Just the Facts, Ma'am

By John Leo

Oct 10, 2005

Columnist, U.S. News & World Report



Thanks to a long report in the new Orleans Times-Picayune, we now know that most of the incredible tales of savagery in New Orleans after Hurricane Katrina were simply made up by panicky residents and passed along by the media.

On September 2, a CNN report cited an unidentified police officer who said he saw bodies riddled with bullet holes and one man with the top of his head completely shot off. Another unnamed officer, a sergeant, said he had to pass by the bodies of other police officers who had drowned doing their job. So far as we know, none of this was true.

One of two Times-Picayune staffers who wrote the article was guilty of some dubious reporting himself. His September 5 article began, “Arkansas National Guardsman Mikel Brooks stepped through the food service entrance of the Ernest N. Morial Convention Center on Monday, flipped on the light at the end of his machine gun, and started pointing out bodies.” Unlike the CNN report, this piece named an actual person as the source, but it was written as if the reporter was authenticating all that Brooks claimed. Brooks says, “Don’t step in that blood-it’s contaminated.” Pointing out bodies, Brooks says, “That’s a kid. There’s another one in the freezer, a 7-year-old with her throat cut.” Under great pressure, reporters sometimes forget to ask pertinent questions, such as how did Brooks know the blood was contaminated, or that the dead girl-one of the most mentioned phantom figures in all the Katrina reporting-was exactly 7 years old? In fact, the reporter saw four bodies, not the 30 to 40 that was reported, and no dead girl.

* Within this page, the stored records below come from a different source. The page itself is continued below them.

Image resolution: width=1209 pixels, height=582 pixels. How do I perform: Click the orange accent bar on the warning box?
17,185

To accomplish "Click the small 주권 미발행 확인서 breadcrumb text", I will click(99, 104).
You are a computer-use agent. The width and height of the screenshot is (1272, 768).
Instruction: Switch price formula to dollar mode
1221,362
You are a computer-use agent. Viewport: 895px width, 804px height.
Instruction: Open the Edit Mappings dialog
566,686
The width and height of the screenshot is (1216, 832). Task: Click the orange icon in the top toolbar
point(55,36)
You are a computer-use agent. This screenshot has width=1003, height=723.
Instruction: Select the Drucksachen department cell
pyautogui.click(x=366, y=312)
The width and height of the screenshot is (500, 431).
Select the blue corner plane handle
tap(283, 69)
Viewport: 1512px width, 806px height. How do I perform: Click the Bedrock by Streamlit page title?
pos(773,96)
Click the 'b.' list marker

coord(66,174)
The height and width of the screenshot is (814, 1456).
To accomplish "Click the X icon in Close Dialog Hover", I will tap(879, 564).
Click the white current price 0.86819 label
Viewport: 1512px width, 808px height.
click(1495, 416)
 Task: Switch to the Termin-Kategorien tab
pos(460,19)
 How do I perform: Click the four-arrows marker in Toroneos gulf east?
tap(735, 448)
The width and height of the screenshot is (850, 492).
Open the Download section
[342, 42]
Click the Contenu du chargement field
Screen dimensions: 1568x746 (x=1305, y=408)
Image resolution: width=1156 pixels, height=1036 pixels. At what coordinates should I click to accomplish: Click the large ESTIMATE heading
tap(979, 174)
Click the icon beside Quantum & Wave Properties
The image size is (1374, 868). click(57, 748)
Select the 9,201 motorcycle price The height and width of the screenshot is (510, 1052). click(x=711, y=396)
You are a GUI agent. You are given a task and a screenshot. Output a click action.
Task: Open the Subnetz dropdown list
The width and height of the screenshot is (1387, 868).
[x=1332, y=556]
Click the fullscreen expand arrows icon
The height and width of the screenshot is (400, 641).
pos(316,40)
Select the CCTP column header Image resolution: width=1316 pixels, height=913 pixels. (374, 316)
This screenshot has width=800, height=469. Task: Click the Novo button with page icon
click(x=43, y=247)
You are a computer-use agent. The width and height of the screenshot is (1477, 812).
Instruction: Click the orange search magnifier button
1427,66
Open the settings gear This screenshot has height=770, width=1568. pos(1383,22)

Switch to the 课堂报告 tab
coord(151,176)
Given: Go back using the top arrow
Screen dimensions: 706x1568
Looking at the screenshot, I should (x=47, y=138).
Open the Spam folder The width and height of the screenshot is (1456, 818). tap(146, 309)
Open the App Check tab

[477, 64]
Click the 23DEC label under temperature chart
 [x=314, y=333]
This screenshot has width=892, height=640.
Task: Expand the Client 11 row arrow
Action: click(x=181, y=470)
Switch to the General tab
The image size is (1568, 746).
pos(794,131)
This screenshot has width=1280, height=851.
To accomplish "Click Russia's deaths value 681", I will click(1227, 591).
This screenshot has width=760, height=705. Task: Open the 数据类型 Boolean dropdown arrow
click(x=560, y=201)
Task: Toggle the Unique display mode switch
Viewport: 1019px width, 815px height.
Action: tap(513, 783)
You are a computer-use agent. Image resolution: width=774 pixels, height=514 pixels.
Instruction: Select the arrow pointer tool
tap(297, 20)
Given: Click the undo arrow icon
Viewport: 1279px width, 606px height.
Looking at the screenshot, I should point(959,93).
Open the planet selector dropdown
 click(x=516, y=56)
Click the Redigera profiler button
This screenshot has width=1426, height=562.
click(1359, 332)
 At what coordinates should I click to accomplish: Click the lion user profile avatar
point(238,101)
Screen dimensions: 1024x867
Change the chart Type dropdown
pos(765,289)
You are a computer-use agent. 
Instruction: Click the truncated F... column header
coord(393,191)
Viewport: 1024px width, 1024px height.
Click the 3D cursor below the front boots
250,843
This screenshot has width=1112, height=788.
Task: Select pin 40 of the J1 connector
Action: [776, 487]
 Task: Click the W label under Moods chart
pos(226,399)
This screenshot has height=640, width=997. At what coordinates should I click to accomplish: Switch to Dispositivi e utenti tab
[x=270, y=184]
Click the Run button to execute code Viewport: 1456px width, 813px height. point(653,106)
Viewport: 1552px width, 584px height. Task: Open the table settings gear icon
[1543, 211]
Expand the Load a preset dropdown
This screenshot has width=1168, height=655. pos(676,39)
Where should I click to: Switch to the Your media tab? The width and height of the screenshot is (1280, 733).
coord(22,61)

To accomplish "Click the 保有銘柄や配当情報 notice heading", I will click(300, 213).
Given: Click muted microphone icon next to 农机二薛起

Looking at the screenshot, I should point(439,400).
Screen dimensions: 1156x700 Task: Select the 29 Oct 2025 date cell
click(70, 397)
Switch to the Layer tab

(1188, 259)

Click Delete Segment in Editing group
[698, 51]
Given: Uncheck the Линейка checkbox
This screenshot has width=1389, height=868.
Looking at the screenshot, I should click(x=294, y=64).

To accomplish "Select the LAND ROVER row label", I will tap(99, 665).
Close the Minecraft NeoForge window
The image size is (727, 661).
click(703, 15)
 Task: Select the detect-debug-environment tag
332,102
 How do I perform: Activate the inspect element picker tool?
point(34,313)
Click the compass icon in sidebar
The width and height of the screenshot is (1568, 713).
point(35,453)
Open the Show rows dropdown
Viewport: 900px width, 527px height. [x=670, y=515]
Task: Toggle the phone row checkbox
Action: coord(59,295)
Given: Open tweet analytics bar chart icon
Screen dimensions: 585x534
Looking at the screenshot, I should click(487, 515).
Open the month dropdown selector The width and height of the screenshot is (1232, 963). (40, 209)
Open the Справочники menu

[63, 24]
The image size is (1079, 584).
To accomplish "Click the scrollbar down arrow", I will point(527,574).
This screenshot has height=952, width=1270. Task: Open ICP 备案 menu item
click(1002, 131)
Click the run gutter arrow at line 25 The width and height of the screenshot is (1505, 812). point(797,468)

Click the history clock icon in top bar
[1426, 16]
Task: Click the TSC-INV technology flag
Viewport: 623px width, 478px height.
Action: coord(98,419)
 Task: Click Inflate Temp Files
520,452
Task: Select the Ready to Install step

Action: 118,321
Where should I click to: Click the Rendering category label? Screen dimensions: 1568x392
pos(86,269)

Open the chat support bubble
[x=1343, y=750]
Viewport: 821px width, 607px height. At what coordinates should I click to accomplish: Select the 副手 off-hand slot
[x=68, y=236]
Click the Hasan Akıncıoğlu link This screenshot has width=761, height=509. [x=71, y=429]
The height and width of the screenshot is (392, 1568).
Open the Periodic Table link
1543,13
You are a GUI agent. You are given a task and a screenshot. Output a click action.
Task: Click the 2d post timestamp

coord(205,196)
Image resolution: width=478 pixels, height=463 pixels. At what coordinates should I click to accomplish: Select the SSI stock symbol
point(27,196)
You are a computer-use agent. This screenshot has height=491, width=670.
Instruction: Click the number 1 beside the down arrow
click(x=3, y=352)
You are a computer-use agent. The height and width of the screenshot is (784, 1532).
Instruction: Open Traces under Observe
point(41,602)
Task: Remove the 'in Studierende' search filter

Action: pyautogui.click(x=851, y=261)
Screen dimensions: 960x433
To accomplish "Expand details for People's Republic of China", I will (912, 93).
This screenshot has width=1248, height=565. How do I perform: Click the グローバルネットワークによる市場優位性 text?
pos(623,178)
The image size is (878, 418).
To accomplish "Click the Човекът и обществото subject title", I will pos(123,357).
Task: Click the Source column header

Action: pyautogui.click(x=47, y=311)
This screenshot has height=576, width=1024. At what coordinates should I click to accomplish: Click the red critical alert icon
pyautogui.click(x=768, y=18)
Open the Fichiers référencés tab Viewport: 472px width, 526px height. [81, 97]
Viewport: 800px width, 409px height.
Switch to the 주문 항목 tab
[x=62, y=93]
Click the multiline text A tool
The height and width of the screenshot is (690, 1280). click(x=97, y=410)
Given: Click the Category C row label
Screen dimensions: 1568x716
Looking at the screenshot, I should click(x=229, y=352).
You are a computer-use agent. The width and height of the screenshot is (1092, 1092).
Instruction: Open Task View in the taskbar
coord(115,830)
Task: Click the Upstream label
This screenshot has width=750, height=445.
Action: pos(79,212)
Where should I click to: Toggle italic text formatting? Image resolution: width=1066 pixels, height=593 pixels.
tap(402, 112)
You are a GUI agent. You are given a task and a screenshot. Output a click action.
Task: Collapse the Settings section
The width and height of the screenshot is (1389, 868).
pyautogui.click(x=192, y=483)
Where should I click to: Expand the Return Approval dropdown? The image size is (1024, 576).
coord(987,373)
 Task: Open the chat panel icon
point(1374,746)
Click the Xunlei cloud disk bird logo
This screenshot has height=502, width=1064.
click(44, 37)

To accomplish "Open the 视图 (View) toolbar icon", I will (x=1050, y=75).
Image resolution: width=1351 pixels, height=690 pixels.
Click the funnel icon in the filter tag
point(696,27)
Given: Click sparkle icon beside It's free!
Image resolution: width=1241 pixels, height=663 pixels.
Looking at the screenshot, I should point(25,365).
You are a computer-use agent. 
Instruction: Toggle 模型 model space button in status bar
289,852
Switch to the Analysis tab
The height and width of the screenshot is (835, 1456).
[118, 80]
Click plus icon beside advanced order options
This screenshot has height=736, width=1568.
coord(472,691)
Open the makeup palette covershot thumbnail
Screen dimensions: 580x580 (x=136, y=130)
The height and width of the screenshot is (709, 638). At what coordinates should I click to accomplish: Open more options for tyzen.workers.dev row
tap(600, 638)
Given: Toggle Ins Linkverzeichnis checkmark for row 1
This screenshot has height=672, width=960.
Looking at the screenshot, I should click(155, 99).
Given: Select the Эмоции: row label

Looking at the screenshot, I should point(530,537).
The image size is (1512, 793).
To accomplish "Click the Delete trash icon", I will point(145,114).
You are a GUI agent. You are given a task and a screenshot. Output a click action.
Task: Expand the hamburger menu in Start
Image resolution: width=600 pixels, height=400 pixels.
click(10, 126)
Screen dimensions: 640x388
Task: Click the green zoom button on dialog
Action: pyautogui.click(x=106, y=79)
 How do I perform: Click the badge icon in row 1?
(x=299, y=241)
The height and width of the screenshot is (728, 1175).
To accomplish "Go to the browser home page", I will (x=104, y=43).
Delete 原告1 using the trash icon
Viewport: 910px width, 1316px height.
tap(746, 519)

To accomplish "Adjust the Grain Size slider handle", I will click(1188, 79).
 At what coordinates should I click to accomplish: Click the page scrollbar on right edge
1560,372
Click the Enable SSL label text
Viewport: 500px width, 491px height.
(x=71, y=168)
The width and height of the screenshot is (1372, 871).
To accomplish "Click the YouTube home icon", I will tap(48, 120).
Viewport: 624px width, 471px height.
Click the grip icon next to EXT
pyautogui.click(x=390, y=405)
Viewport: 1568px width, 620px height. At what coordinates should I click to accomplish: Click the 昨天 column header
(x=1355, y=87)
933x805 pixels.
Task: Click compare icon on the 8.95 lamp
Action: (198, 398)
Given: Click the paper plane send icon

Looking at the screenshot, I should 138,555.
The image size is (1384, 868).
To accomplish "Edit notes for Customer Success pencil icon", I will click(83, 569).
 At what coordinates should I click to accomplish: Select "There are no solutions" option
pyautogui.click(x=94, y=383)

A lot more of this circulated though the media. The Ottawa Sun reported that “a man seeking help was gunned down by a National Guard soldier” and a man was “run down and then shot by a New Orleans police officer.” Editor & Publisher interviewed a reporter, back from Iraq, who said New Orleans was almost as dangerous as the Middle East. The New York Times reported: “Like passengers on a doomed ship, they [Superdome evacuees] were desperate to get out of the noxious, violence-ridden stadium.” Noxious it was, but the “violence-ridden” condition is harder to pin down. The Superdome “just morphed into this mythical place where the most unthinkable deeds were being done,” Maj. Ed Bush of the Louisiana National Guard told the Los Angeles Times. “What I saw in the Superdome was just tremendous amounts of people helping people.” Lt. Gen. Russel Honoré told the Washington Post that reporters got bogged down trying to tell people how bad things were rather than “gathering facts and corroborating that information.”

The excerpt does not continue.